|
|
|
|
|
by blorgle
3463 days ago
|
|
This doesn't really make much sense to me. If your systems support software level replication (Elasticsearch, Cassandra, MySQL, MongoDB all do) then why do you need persistent storage? You just need container scheduling anti-affinity and enough replicas. You only need persistent storage for systems which don't support that replication. Ceph can certainly be deployed as performant for DB workloads. You say "Cinder has the stench of OpenStack" but Cinder is just a Python based webapp which povides an API to arbitrary storage backends (Ceph RBD, iSCSI, NetApp ONTAP, whatever). How can it be "better now"? It doesn't provide storage on its own. If your ops team was using the default "proof of concept" LVM backend then I could see how you might get a bad impression but that just means your ops team doesn't know much about OpenStack. Am I missing something obvious? |
|
First off, the replication thing. It is true that ES, C*, and Mongo replicate within their cluster mostly automatically. However, this is not without cost. It takes non-trivial amounts of network capacity, disk I/O, and CPU cycles to migrate shards from a failed (or downed) node to a newly stood-up node. Often, many GBs must be moved and for something like ES, where shard replicas reside on many different nodes, that means much of your cluster feels the impact of this. The cluster can heal, but healing isn't easy.

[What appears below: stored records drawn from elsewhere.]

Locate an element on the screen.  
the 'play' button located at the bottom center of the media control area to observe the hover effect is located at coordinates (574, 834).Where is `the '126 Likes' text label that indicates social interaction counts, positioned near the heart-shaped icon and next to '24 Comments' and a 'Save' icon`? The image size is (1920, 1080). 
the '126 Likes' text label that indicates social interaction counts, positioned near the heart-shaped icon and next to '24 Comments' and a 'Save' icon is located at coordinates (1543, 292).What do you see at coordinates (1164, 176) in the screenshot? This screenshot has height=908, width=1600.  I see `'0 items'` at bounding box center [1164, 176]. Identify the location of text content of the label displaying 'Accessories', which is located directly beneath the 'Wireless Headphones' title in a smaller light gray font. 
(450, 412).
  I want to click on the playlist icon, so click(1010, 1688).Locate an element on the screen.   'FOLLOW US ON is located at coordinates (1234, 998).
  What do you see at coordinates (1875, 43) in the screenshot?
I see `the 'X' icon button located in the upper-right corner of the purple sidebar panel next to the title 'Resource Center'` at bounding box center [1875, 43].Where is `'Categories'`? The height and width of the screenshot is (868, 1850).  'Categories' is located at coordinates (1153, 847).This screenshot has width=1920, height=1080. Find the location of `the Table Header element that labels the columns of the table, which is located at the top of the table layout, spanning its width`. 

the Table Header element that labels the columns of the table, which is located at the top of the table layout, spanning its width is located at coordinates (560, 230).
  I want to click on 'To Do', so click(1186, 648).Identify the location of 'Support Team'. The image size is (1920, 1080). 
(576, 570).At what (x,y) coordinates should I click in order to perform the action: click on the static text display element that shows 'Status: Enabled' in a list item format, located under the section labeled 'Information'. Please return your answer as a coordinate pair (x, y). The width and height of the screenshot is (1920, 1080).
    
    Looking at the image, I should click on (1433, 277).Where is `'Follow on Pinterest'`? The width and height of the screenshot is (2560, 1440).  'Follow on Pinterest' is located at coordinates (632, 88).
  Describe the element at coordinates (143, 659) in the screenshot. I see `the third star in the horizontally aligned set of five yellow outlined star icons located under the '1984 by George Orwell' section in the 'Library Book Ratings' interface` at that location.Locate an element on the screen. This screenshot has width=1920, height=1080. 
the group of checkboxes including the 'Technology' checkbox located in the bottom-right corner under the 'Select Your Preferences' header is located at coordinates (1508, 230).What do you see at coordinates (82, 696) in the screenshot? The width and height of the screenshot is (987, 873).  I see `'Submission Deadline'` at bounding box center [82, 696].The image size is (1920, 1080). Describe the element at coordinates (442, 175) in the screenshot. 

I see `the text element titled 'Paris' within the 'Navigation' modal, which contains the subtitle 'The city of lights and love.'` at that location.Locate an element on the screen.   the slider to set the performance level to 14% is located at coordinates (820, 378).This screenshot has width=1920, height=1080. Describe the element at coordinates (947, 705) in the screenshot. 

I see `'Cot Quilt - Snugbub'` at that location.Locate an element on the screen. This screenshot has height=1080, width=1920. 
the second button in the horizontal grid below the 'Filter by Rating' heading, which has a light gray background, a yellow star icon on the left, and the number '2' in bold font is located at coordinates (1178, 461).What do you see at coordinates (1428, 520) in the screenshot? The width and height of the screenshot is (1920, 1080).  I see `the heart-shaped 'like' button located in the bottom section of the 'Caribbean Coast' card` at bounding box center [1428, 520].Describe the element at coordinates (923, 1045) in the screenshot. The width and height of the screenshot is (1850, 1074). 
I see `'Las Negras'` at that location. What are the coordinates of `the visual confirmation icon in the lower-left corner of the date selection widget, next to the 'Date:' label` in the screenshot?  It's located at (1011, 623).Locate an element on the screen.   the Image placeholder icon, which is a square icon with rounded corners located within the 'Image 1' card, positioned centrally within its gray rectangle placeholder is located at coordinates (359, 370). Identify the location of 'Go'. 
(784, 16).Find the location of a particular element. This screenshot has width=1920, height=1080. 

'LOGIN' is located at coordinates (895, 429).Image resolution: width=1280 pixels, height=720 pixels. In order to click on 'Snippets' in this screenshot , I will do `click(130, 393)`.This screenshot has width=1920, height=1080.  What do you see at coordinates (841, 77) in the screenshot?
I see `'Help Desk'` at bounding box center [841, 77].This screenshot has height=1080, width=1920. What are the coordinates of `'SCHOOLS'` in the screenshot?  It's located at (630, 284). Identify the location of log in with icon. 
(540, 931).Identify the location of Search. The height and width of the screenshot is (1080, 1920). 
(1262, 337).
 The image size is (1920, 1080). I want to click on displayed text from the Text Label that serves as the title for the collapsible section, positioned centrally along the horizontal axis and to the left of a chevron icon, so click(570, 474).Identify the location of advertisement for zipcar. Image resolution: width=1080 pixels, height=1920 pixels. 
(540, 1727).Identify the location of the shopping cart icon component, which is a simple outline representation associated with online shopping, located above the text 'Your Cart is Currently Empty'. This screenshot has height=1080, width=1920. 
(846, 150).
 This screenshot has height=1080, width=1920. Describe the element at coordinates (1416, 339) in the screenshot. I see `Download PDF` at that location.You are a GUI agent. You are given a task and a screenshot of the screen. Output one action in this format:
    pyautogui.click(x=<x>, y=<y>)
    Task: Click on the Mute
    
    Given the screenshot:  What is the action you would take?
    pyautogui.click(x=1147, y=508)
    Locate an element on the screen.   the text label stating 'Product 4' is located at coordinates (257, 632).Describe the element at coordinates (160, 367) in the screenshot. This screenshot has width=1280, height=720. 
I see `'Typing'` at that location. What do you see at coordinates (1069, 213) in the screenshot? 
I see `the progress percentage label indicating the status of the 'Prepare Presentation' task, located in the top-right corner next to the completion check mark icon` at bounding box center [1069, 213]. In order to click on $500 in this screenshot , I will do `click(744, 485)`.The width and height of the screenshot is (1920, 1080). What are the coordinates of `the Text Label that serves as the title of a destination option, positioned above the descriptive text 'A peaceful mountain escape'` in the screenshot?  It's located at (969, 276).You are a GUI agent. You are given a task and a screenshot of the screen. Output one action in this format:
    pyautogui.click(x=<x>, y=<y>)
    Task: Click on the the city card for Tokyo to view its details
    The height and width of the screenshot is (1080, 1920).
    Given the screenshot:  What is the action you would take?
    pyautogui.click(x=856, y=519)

Why would a cluster node go down? It's not always hardware failure. CoreOS regularly self-updates and reboots itself without intervention. In a Kubernetes cluster, this is a non-event because pods are simply rescheduled elsewhere the the degradation is momentary. If we were talking about 300 GB of persistent data, though, that's a serious amount of data that will get reshuffled every time there is a node reboot, especially when you consider that an Elasticsearch cluster may span dozens of physical nodes and experience dozens of node reboots in the course of a normal day. Maybe we could hack something that would disable shard reallocation in ES (there's a setting for this) when scheduled reboots happen but that's pretty hacky. Besides, ES is just one of a number of different datastores in use at my workplace.
As for Cinder, it's reliant on OpenStack APIs which (at least as of Juno) are reliant on things like RabbitMQ. We've seen a number of OpenStack failures due to RabbitMQ partitioning and split-brained scenarios. We're also back to the disk-on-network problem again: SCSI backplane ---ethernet---> client will never be as fast as local disk.